В какой-то момент утомленная служанка, должно быть, заснула: когда она открыла глаза, в комнату проникали первые лучи утреннего солнца. Она инстинктивно вытянула руку, и ее охватила паника. Рядом с ней никого не было, госпожа пропала!
— Тёо-Тёо-сан! — простонала Судзуки, покрываясь холодным потом. — Где вы? Что я наделала? Я подвела вас, я заснула!
Все кончено, наверняка госпожа лишила себя жизни, пока она спала. Судзуки почти ждала, что увидит ручеек крови, но пол в комнате, к счастью, был чистым и сухим.
Кое-как поднявшись на ноги, Судзуки ринулась на кухню, готовая к худшему: Тёо-Тёо-сан вонзила нож себе в яремную вену и теперь лежит в луже крови, и в этом виновата она, Судзуки!
Со струящимися по щекам слезами Судзуки вбежала на кухню и остановилась как вкопанная.
Вопреки ее ожиданиям Тёо-Тёо-сан спокойно сидела за столом, на котором были разложены фотографии. Горькие слезы Судзуки превратились в слезы радости: ее хозяйка была жива и невредима, она не покончила с собой, а все остальное не имело значения.
Тёо-Тёо обернулась, и, повинуясь редкому порыву, они обнялись, объединенные горем и замешательством.
— Тёо-Тёо-сан, я думала, вы снова совершили дзигай, а я не успела вас остановить, — сказала сквозь слезы Судзуки. — Вы не можете меня покинуть, ведь я провела с вами всю жизнь, что же я буду делать без вас, Тёо-Тёо-сан?
— Тише, тише, Судзуки, — успокаивала Тёо-Тёо плачущую служанку. — Когда я проснулась и увидела, что ты крепко спишь, я пошла на кухню за ножом, чтобы лишить себя жизни. Мне казалось, что теперь, когда Пинкертон мертв и уже не вернется, мне незачем больше жить. Я подошла к шкафчику, чтобы в последний раз взглянуть на фотографии Дзинсэя, и тогда, увидев, как мой сын улыбается и машет мне со снимков, я поняла, что не могу убить себя. Однажды Дзинсэй вернется в Нагасаки, чтобы найти мать, и я должна быть здесь и ждать его. Может, Пинкертона больше и нет, но мой сын еще жив и когда-нибудь захочет увидеть мать.
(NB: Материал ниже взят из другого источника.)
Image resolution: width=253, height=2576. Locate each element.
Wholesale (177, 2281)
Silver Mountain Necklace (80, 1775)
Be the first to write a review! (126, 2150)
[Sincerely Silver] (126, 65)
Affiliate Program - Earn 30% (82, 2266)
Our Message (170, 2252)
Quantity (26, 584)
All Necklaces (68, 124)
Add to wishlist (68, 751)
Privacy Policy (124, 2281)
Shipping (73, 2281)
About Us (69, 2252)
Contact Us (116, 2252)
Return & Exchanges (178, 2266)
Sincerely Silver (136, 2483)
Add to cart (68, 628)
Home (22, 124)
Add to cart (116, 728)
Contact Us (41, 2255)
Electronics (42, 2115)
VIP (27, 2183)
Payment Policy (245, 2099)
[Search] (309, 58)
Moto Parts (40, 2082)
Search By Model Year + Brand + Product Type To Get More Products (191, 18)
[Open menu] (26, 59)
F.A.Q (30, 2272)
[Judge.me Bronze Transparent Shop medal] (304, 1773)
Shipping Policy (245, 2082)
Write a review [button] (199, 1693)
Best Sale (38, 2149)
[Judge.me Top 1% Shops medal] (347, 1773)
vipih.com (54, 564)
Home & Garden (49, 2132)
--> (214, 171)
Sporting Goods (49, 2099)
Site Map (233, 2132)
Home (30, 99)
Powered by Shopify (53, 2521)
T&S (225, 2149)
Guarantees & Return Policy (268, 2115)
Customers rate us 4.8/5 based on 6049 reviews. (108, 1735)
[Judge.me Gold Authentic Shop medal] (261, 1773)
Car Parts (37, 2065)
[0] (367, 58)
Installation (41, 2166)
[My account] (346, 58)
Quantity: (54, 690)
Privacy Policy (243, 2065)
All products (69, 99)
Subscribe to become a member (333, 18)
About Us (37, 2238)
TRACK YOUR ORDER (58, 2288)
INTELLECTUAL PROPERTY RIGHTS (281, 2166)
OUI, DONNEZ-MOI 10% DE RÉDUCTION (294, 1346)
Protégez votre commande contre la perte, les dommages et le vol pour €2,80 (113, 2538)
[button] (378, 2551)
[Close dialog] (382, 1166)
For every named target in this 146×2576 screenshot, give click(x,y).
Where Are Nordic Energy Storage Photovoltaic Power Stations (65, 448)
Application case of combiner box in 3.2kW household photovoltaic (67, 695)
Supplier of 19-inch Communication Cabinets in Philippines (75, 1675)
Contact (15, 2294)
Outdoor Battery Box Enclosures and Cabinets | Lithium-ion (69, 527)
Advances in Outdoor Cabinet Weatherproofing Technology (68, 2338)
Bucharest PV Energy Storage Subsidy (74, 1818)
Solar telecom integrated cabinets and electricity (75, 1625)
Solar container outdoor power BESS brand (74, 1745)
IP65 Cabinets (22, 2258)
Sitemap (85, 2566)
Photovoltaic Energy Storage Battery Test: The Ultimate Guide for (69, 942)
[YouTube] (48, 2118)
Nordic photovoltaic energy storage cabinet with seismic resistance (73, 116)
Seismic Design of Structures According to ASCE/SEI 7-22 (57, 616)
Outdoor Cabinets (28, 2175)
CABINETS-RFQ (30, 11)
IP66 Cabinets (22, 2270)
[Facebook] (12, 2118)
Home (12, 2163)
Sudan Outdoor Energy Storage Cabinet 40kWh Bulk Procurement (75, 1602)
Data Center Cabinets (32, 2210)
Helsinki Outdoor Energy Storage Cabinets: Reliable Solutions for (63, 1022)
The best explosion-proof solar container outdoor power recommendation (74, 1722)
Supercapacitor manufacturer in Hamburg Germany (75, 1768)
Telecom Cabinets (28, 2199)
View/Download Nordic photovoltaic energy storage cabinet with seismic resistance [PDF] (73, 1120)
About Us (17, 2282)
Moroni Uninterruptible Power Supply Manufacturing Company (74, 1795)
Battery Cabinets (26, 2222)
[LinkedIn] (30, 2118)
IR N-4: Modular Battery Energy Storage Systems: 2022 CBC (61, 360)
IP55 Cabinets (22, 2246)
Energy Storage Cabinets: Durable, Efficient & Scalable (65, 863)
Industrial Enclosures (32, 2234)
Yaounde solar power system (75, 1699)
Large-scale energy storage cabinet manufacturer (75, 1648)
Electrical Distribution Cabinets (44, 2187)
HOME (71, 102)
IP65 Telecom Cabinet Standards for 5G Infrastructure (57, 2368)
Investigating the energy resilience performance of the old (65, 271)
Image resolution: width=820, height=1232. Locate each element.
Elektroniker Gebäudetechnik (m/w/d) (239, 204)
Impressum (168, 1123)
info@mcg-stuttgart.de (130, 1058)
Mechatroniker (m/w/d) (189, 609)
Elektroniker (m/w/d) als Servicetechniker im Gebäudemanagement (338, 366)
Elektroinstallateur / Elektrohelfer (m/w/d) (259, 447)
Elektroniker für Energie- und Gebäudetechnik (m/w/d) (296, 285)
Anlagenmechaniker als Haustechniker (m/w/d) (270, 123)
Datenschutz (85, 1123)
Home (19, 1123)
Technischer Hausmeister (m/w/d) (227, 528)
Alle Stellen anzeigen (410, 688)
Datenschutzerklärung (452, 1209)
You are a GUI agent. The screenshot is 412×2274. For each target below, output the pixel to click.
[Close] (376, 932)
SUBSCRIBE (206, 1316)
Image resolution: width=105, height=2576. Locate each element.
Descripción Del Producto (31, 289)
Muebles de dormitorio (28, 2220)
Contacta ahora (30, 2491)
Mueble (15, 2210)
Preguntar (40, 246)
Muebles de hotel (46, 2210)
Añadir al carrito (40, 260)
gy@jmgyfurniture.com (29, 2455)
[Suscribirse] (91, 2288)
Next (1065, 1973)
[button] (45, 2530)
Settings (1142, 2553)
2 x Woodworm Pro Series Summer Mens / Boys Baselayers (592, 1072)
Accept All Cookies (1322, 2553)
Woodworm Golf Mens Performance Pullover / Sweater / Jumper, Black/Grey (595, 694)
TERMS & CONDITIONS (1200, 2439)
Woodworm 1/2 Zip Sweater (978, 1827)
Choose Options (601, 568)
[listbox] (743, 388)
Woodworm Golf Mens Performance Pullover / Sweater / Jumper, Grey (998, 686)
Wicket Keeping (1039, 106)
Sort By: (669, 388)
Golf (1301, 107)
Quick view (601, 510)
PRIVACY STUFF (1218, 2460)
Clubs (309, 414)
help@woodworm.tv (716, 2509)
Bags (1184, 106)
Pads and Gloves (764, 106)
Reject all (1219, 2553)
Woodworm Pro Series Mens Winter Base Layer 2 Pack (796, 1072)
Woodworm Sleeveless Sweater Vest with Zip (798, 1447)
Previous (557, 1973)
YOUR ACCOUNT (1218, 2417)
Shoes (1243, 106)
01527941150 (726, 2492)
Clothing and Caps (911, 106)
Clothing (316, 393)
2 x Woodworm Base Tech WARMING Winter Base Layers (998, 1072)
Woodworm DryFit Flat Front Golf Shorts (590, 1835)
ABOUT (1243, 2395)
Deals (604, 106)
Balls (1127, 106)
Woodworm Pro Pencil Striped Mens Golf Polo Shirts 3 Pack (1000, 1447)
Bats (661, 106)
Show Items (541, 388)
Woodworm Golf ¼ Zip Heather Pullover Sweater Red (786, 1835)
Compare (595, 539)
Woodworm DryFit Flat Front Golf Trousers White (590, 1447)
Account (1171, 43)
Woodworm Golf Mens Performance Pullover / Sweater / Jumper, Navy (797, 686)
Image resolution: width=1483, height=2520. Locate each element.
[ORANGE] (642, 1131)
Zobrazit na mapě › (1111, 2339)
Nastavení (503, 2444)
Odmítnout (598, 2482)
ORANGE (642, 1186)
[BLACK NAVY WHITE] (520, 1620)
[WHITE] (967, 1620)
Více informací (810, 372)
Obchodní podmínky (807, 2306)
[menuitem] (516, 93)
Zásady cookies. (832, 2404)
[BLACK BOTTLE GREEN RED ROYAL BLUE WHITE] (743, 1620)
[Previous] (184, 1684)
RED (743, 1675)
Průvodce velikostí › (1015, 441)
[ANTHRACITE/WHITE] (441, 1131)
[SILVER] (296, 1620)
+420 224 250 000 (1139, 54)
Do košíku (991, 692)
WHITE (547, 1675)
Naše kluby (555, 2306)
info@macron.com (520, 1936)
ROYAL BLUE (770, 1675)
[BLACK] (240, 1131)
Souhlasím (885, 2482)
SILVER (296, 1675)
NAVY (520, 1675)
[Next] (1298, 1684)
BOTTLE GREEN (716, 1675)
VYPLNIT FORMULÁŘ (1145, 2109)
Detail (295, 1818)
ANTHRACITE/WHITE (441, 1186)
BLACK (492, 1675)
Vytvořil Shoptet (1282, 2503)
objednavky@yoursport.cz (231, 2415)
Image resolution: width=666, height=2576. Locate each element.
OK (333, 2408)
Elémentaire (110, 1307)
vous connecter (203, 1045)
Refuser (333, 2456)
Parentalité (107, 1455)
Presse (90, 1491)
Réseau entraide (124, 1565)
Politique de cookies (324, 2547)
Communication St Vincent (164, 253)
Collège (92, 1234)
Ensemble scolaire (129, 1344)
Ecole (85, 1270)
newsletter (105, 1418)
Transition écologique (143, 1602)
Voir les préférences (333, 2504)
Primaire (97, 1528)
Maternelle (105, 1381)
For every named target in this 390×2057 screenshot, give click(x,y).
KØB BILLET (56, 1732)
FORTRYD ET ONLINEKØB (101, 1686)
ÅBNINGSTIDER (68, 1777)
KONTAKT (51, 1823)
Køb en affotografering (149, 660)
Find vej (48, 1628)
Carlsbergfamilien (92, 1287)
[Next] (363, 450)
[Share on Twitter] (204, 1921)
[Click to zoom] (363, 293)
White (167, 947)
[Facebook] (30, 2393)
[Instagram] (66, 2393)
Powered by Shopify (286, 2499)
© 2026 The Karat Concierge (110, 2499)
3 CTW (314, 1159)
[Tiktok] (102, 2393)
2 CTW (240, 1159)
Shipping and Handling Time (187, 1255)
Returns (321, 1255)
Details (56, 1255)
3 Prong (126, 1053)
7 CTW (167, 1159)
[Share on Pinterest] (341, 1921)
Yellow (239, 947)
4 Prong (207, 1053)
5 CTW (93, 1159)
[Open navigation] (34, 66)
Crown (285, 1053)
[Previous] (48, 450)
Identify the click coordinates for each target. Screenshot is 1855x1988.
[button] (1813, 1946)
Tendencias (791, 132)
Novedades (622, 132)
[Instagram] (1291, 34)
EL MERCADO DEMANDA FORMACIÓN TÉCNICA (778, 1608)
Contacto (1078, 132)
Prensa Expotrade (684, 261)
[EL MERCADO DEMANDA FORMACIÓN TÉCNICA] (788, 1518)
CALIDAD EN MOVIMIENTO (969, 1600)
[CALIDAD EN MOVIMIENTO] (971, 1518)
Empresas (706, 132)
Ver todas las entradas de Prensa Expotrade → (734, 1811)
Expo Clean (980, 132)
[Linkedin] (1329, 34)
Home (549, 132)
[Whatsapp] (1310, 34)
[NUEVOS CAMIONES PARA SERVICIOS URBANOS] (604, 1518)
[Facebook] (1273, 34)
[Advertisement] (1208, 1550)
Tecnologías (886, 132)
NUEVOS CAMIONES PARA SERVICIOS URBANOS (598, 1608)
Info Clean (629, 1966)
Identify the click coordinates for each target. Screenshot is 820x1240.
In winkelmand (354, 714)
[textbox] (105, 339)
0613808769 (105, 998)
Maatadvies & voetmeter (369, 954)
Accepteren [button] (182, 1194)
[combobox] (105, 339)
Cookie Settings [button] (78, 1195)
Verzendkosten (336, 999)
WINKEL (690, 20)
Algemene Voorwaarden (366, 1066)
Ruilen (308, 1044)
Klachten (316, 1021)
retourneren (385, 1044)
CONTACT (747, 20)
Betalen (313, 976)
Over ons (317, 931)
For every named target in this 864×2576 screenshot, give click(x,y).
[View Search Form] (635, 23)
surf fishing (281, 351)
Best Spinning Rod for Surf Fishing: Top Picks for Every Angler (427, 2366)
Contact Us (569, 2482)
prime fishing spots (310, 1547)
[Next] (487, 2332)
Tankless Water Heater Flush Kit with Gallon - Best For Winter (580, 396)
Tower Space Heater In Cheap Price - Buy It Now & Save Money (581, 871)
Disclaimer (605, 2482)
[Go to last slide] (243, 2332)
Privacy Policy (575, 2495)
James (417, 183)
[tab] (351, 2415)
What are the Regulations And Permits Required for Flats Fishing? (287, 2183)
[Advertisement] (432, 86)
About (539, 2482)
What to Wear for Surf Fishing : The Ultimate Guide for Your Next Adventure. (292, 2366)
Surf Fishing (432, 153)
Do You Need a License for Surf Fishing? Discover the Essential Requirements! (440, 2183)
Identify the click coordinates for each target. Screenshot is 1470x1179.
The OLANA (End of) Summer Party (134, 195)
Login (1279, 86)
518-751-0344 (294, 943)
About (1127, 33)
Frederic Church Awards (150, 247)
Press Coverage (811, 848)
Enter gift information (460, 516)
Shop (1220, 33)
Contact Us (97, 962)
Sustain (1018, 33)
Сжав руку служанки, Тёо-Тёо воскликнула:
— Пожалуйста, скажи мне, Судзуки, что Дзинсэй вернется в Нагасаки на поиски матери! Скажи, даже если не веришь в это, потому что мне нужно это услышать!
Судзуки кивнула и, несмотря на свои сомнения, с жаром ответила:
— Да, Тёо-Тёо-сан, Дзинсэй непременно вернется!
Отчаянная хватка Тёо-Тёо на ее руке ослабла, и Судзуки мысленно помолилась, чтобы они пережили эту новую драму и жизнь пошла своим чередом.
ГЛАВА 23
Сегодня Шарплесс-сан из американского консульства пришел сказать нам, что твой отец погиб в результате несчастного случая. Он ушел от нас, и ты остался без отца.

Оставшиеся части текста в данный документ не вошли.